Create multimodal embeddings

POST /multimodalembeddings

Creates vector embeddings for multimodal inputs consisting of text, images, or a combination of both.

This endpoint accepts inputs that can contain text and images in any combination and returns their vector representations.

application/json

Body Required

inputs array[object] Required
A list of multimodal inputs to be vectorized.

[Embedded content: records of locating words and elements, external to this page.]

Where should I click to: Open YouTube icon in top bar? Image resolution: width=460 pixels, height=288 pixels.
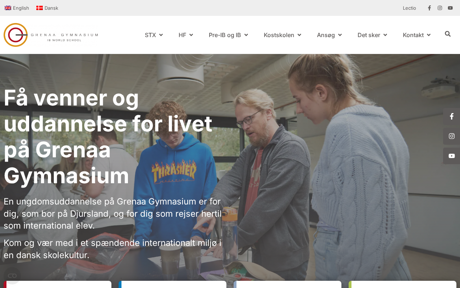[450, 8]
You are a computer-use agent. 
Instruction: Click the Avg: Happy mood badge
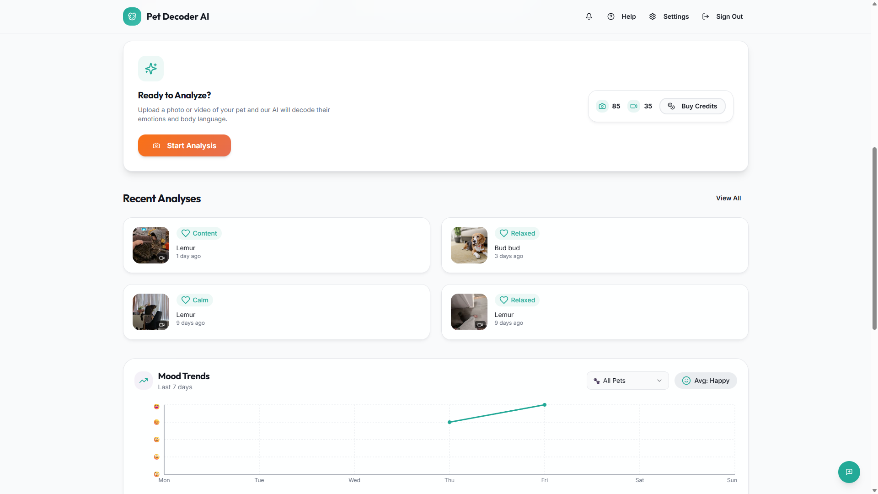[706, 380]
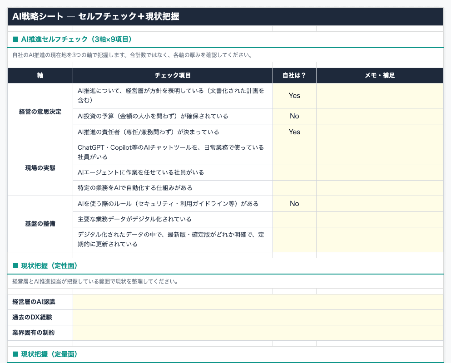The width and height of the screenshot is (451, 363).
Task: Click the 経営層のAI認識 input field
Action: [258, 302]
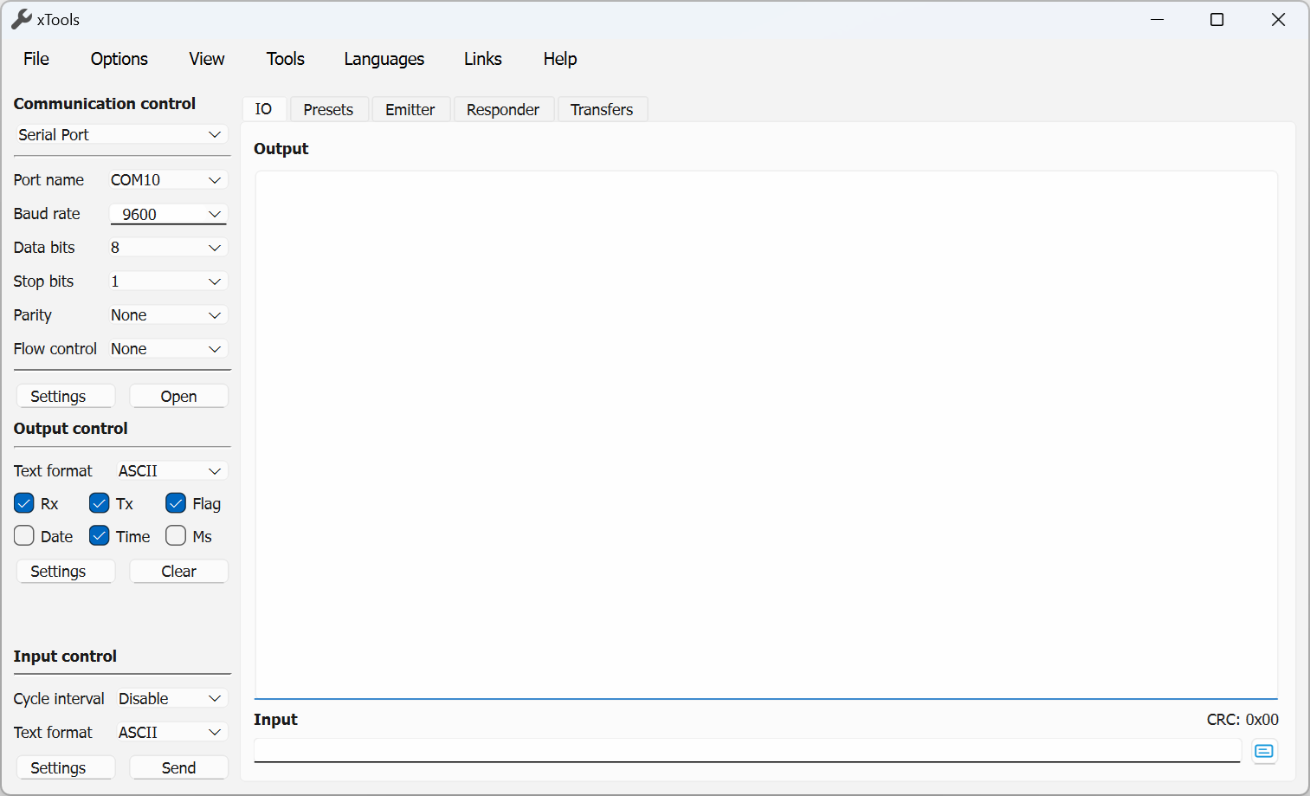This screenshot has width=1310, height=796.
Task: Expand the Baud rate dropdown
Action: coord(168,214)
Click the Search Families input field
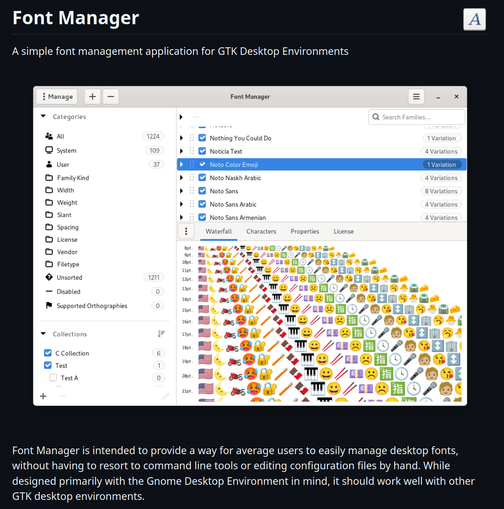The height and width of the screenshot is (509, 504). click(x=420, y=117)
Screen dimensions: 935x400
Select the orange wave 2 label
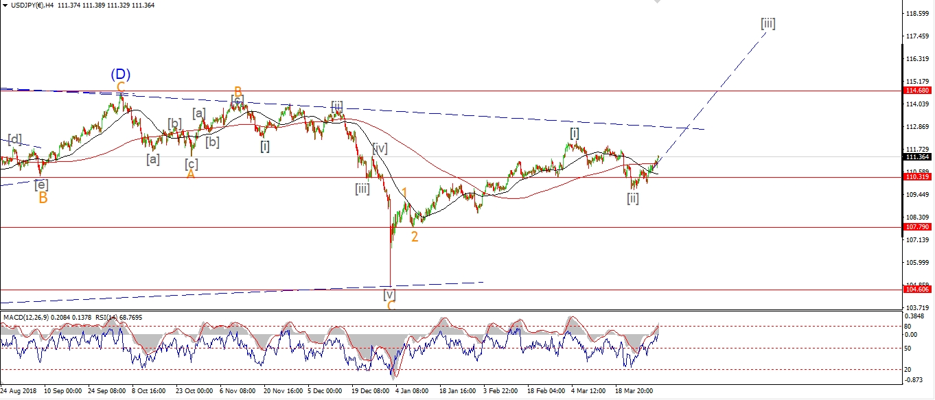tap(415, 237)
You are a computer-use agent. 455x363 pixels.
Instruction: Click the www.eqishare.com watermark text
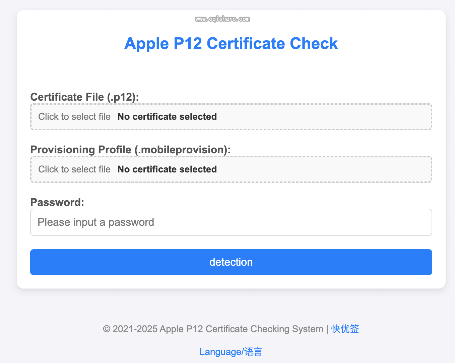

A single input in the list is a dictionary containing a single key "content", whose value represents a sequence of text and images.
- The value of "content" is a list of dictionaries, each representing a single piece of text or image. The dictionaries have four possible keys:
- type: Specifies the type of the piece of the content. Allowed values are text, image_url, or image_base64.
- text: Only present when type is text. The value should be a text string.
- image_base64: Only present when type is image_base64. The value should be a Base64-encoded image in the data URL format data:[<mediatype>];base64,<data>. Currently supported mediatypes are: image/png, image/jpeg, image/webp, and image/gif.
- image_url: Only present when type is image_url. The value should be a URL linking to the image. We support PNG, JPEG, WEBP, and GIF images.
- Note: Only one of the keys, image_base64 or image_url, should be present in each dictionary for image data. Consistency is required within a request, meaning each request should use either image_base64 or image_url exclusively for images, not both.
Example payload where inputs contains an image as a URL:

The inputs list contains a single input, which consists of a piece of text and an image (which is provided via a URL).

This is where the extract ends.